[Dataset items]
-=-=-=-=-

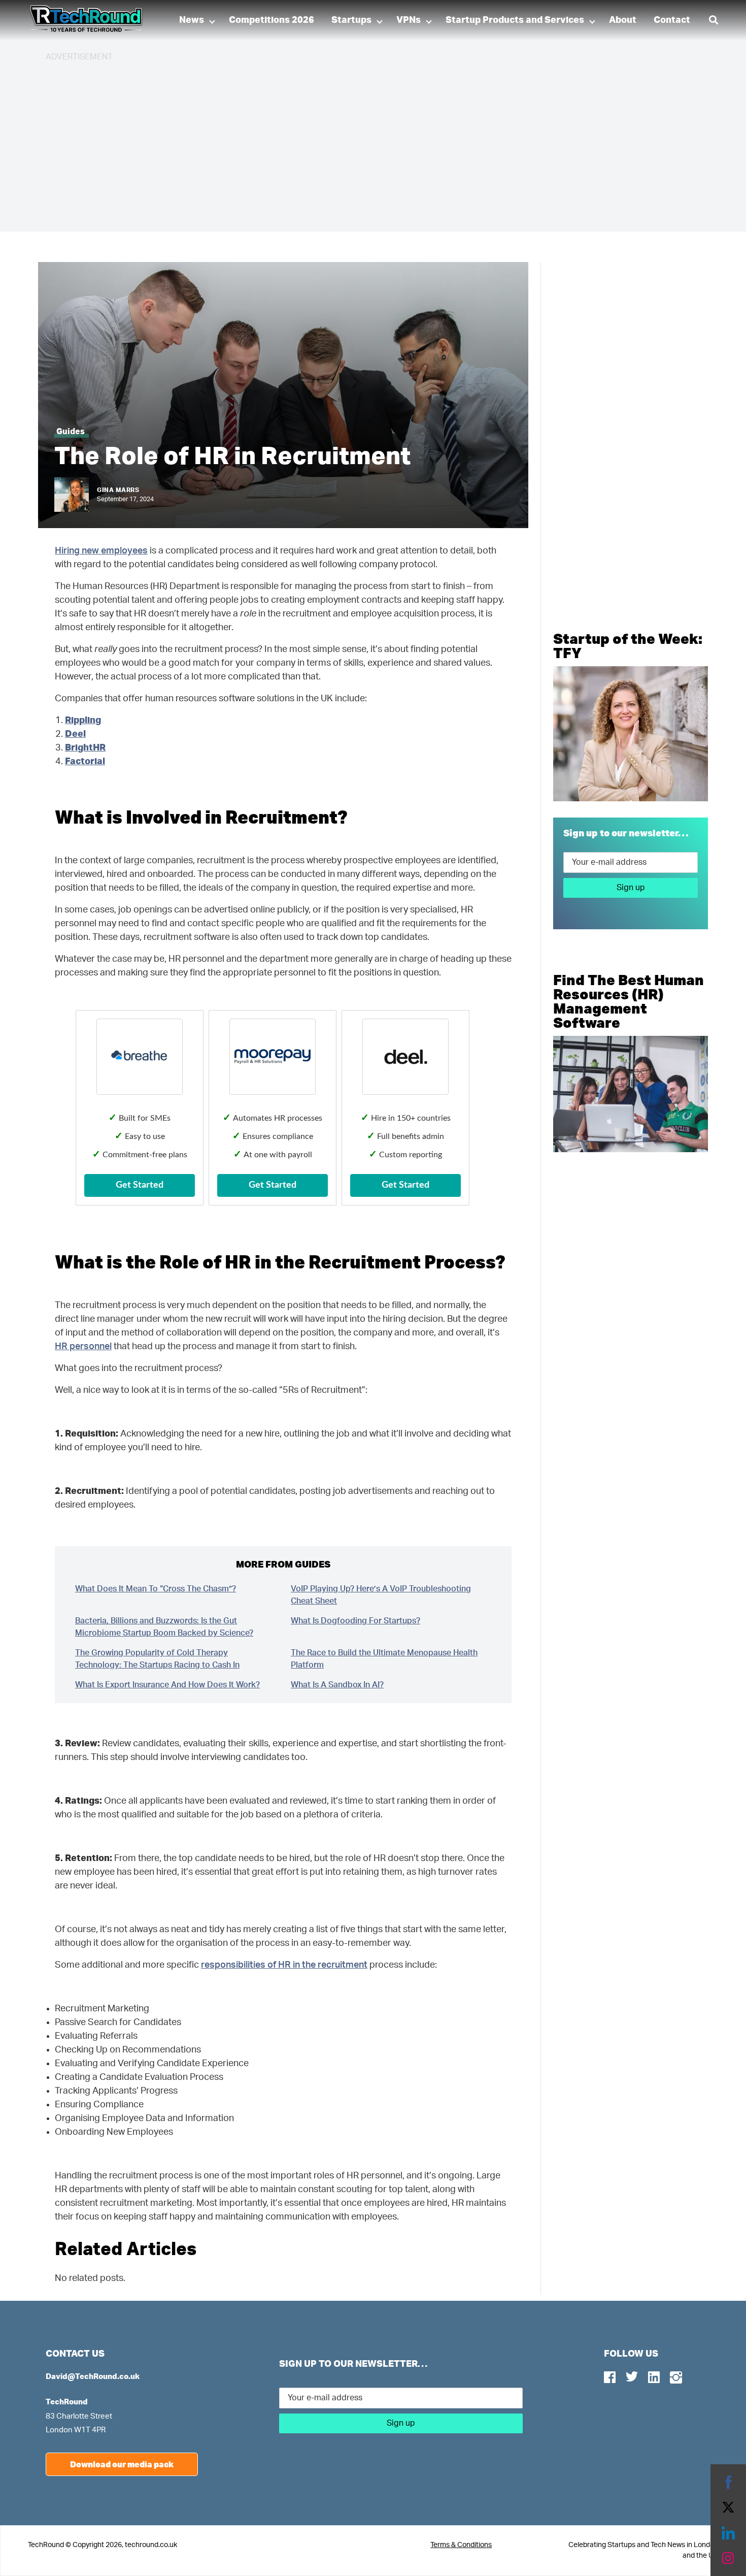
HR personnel (83, 1346)
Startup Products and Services (515, 20)
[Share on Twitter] (728, 2507)
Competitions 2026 (271, 20)
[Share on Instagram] (728, 2558)
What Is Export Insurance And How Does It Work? (167, 1685)
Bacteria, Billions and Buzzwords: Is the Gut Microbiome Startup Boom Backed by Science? (164, 1627)
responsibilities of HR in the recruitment (284, 1965)
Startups (351, 20)
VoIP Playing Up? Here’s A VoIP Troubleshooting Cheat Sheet (381, 1595)
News (191, 20)
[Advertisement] (350, 142)
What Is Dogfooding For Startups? (355, 1621)
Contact (672, 20)
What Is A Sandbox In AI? (337, 1685)
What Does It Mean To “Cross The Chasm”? (155, 1589)
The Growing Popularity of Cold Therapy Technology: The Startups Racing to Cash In (157, 1659)
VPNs (408, 20)
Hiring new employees (101, 551)
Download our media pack (122, 2464)
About (622, 20)
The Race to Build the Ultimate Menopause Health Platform (384, 1659)
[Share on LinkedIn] (728, 2532)
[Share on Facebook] (728, 2482)
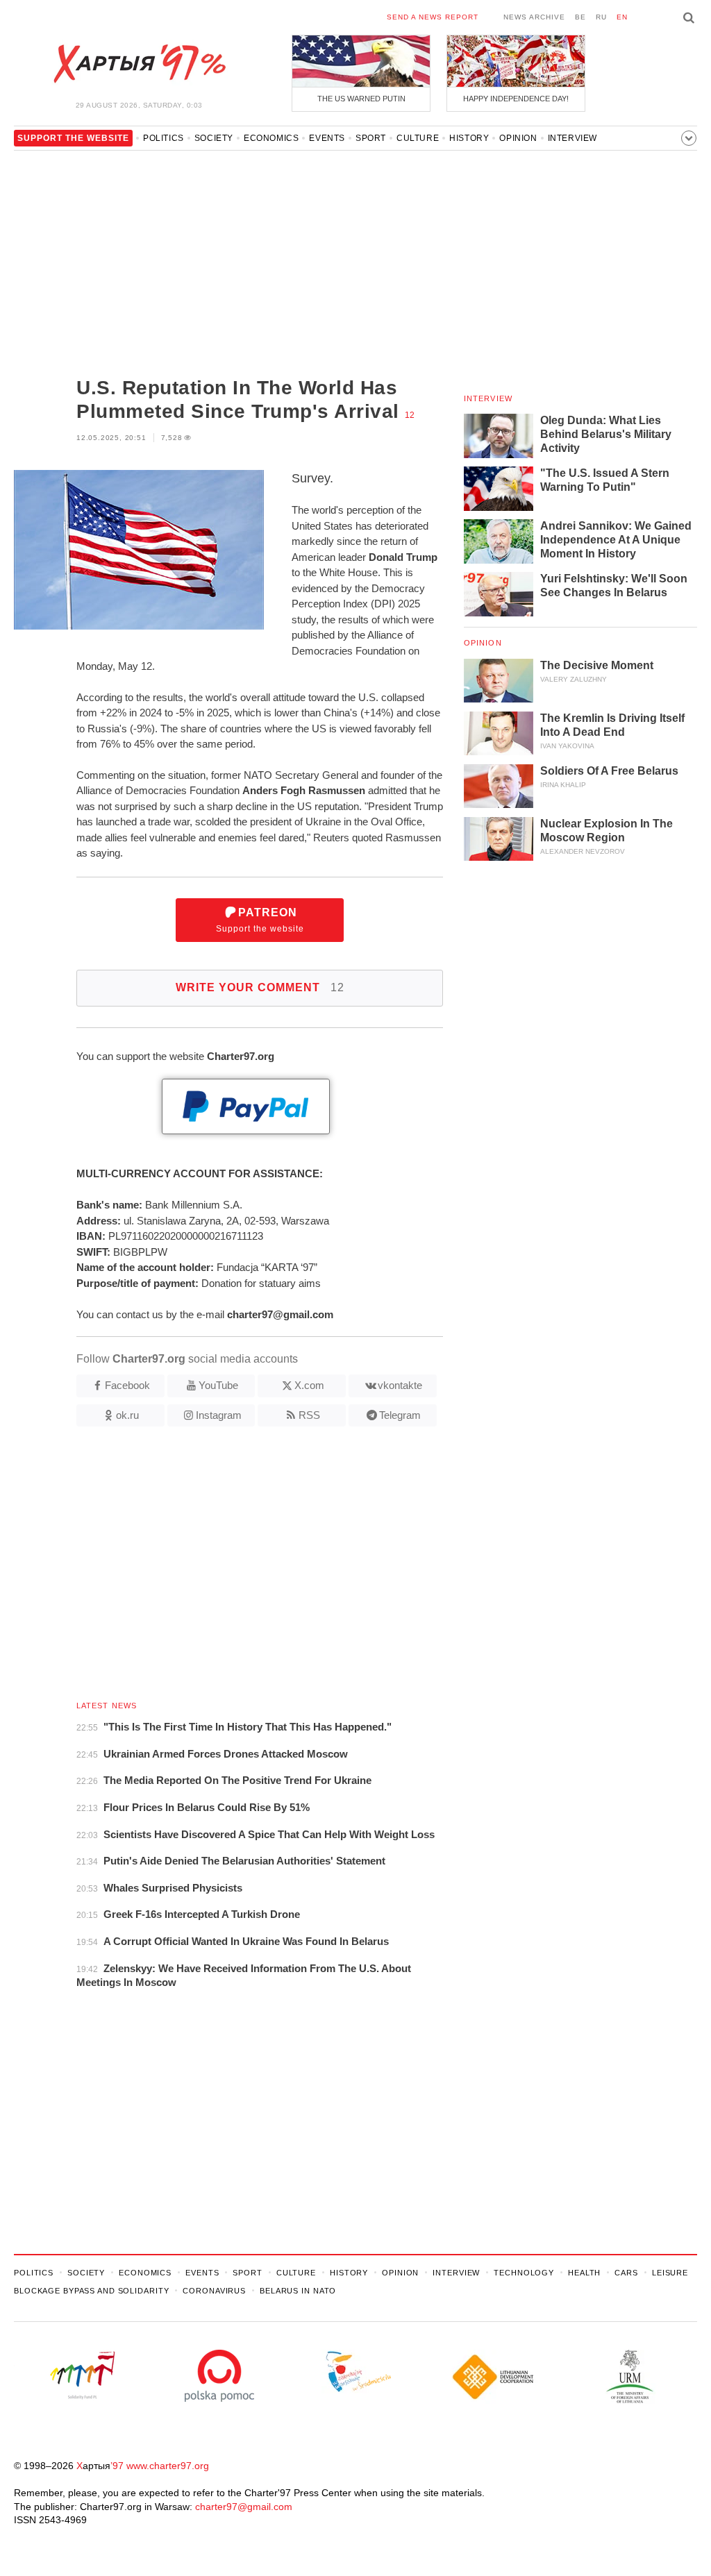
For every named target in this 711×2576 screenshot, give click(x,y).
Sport (371, 138)
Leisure (670, 2272)
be (580, 17)
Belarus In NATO (298, 2291)
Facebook (127, 1385)
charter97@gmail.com (243, 2506)
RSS (309, 1415)
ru (601, 17)
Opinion (518, 138)
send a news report (432, 17)
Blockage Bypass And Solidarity (91, 2291)
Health (584, 2272)
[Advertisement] (228, 265)
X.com (309, 1385)
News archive (534, 17)
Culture (417, 138)
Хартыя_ (139, 64)
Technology (524, 2272)
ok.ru (127, 1415)
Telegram (400, 1415)
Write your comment (260, 987)
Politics (163, 138)
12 (410, 415)
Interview (572, 138)
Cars (626, 2272)
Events (327, 138)
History (469, 138)
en (622, 17)
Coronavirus (214, 2291)
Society (213, 138)
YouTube (218, 1385)
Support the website (260, 920)
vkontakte (400, 1385)
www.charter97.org (167, 2465)
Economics (271, 138)
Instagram (219, 1415)
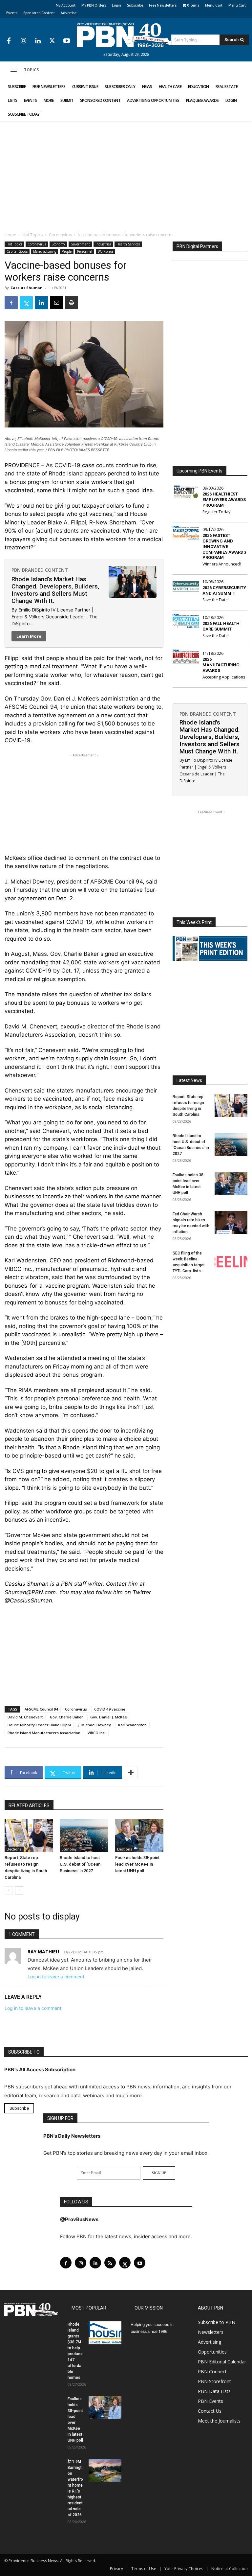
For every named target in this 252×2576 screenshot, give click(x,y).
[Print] (71, 302)
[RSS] (110, 2262)
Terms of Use (143, 2568)
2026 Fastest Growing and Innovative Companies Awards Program (224, 546)
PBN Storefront (214, 2381)
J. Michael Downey (94, 1724)
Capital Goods (17, 251)
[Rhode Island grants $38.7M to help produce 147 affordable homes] (105, 2332)
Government (80, 244)
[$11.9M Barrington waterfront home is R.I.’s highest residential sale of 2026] (105, 2470)
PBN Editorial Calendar (222, 2361)
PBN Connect (212, 2371)
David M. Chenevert (25, 1716)
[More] (131, 1772)
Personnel (84, 251)
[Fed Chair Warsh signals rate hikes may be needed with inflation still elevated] (231, 1222)
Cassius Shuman (26, 287)
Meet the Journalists (219, 2421)
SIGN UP (159, 2173)
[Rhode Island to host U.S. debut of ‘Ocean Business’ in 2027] (84, 1835)
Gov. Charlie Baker (66, 1716)
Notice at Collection (229, 2568)
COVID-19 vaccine (109, 1709)
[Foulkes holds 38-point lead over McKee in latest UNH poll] (139, 1835)
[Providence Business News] (126, 35)
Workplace (105, 251)
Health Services (128, 244)
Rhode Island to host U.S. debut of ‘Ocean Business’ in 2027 (80, 1864)
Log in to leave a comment (56, 1976)
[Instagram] (23, 41)
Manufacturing (44, 251)
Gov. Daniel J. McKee (108, 1716)
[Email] (56, 302)
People (67, 251)
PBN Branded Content (39, 570)
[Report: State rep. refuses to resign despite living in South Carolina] (29, 1835)
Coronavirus (60, 235)
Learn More (28, 636)
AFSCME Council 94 (41, 1709)
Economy (58, 244)
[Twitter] (52, 41)
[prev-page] (9, 1890)
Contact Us (209, 2411)
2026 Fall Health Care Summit (221, 626)
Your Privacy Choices (183, 2568)
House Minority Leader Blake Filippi (39, 1724)
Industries (103, 244)
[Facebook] (8, 41)
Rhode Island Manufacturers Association (44, 1732)
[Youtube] (66, 41)
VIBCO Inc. (97, 1732)
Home (10, 235)
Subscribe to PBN (216, 2322)
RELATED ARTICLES (29, 1805)
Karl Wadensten (132, 1724)
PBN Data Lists (214, 2391)
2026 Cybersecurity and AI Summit (224, 590)
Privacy (116, 2568)
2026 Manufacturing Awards (221, 665)
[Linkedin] (37, 41)
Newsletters (210, 2332)
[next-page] (19, 1890)
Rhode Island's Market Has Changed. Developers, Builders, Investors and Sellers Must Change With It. (55, 590)
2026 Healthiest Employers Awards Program (224, 500)
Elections (14, 1849)
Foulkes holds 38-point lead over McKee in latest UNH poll (137, 1864)
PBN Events (210, 2401)
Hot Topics (32, 235)
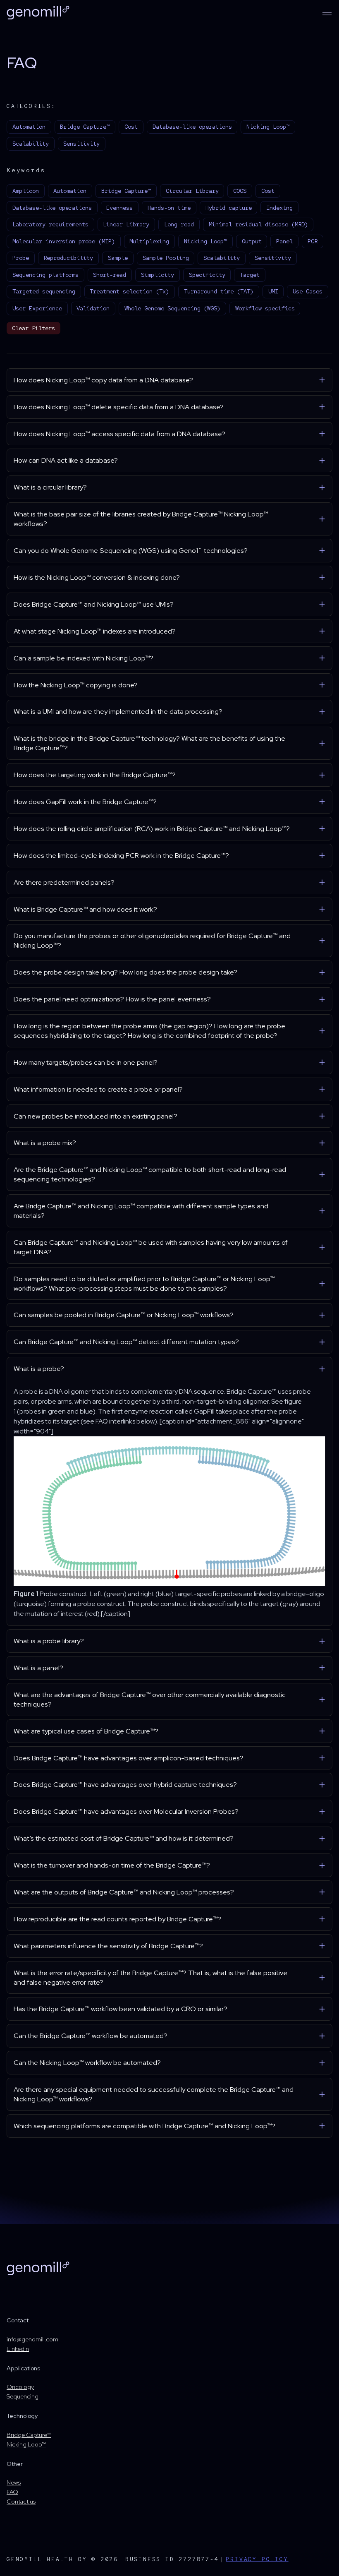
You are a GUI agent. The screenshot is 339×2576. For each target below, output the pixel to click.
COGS (239, 190)
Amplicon (25, 190)
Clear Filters (33, 328)
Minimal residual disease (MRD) (258, 224)
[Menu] (327, 14)
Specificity (207, 274)
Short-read (109, 274)
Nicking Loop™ (267, 126)
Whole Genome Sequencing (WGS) (172, 308)
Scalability (30, 143)
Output (252, 241)
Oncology (20, 2387)
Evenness (119, 207)
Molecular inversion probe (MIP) (63, 241)
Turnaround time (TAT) (218, 291)
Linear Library (126, 224)
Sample (118, 258)
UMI (273, 291)
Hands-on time (169, 207)
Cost (131, 126)
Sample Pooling (166, 258)
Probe (20, 258)
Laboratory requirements (50, 224)
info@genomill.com (32, 2339)
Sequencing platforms (45, 274)
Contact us (21, 2501)
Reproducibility (68, 258)
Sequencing (22, 2396)
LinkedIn (18, 2349)
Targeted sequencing (43, 291)
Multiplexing (149, 241)
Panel (284, 241)
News (14, 2482)
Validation (93, 308)
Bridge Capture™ (85, 126)
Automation (28, 126)
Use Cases (307, 291)
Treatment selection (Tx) (129, 291)
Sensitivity (81, 143)
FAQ (12, 2492)
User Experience (37, 308)
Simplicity (157, 274)
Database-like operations (192, 126)
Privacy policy (257, 2559)
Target (250, 274)
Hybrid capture (228, 207)
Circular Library (192, 190)
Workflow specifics (265, 308)
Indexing (279, 207)
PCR (313, 241)
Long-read (179, 224)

-=-=-=-=-

What to produce:
From the first line of the records through the line with "About (622, 20)", reproduce each line exactly and leave the pictures out.

Answer section:
HR personnel (83, 1346)
Startup Products and Services (515, 20)
[Share on Twitter] (728, 2507)
Competitions 2026 (271, 20)
[Share on Instagram] (728, 2558)
What Is Export Insurance And How Does It Work? (167, 1685)
Bacteria, Billions and Buzzwords: Is the Gut Microbiome Startup Boom Backed by Science? (164, 1627)
responsibilities of HR in the recruitment (284, 1965)
Startups (351, 20)
VoIP Playing Up? Here’s A VoIP Troubleshooting Cheat Sheet (381, 1595)
News (191, 20)
[Advertisement] (350, 142)
What Is Dogfooding For Startups? (355, 1621)
Contact (672, 20)
What Is A Sandbox In AI? (337, 1685)
What Does It Mean To “Cross The Chasm”? (155, 1589)
The Growing Popularity of Cold Therapy Technology: The Startups Racing to Cash In (157, 1659)
VPNs (408, 20)
Hiring new employees (101, 551)
Download our media pack (122, 2464)
About (622, 20)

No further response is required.